§ Task to carry out:
For the entries below, count the lines containing "label" and give only that number.

§ Dataset entries:

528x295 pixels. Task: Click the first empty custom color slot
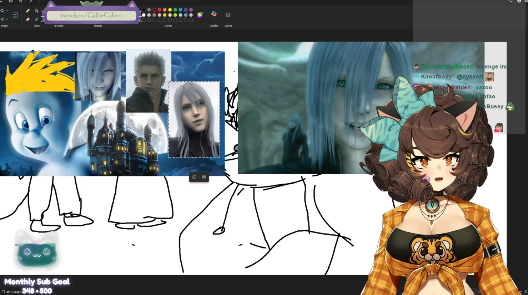144,20
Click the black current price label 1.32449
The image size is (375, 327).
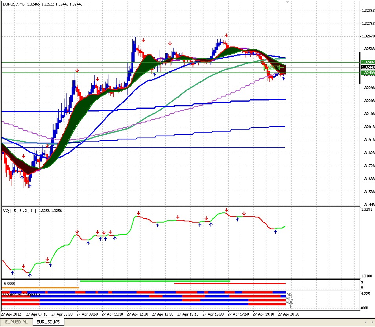pyautogui.click(x=368, y=67)
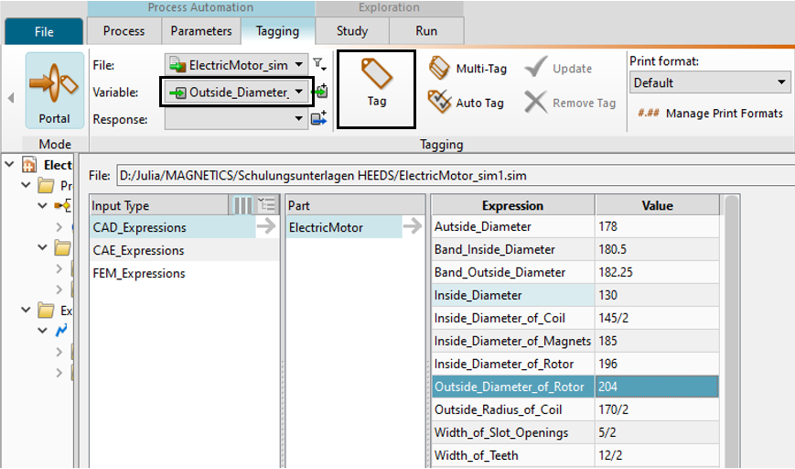Viewport: 795px width, 469px height.
Task: Run Auto Tag
Action: [467, 103]
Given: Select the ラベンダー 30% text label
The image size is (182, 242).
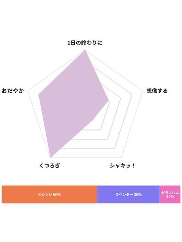Looking at the screenshot, I should [x=129, y=194].
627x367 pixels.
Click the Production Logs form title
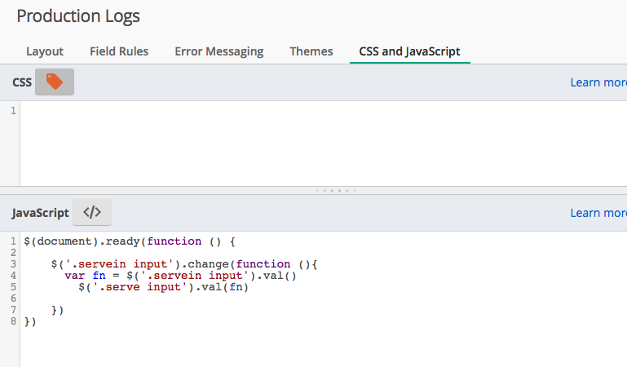pos(78,15)
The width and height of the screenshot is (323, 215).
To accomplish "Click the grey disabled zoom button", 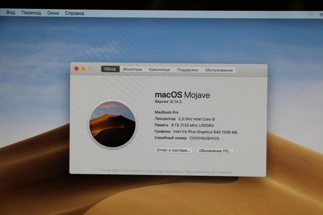I will click(x=90, y=69).
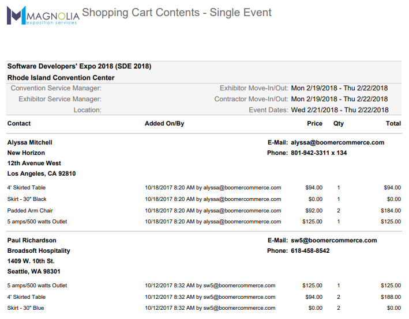
Task: Click the Magnolia Exposition Services logo
Action: point(42,16)
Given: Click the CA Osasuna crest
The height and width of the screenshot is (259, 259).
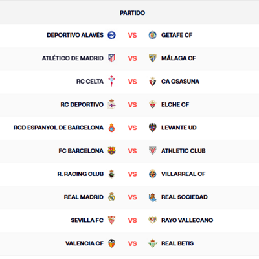Looking at the screenshot, I should click(152, 82).
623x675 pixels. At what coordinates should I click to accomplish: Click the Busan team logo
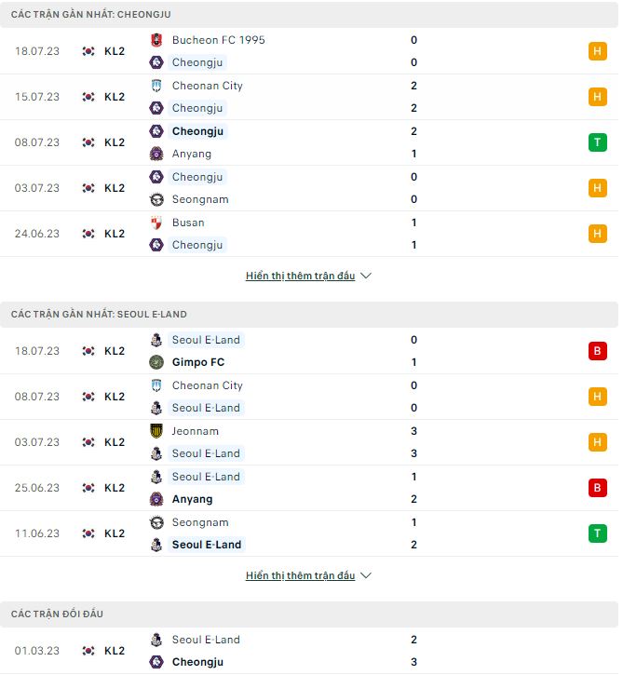[x=156, y=223]
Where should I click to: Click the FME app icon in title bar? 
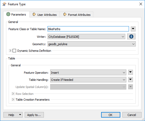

§ Written answer:
2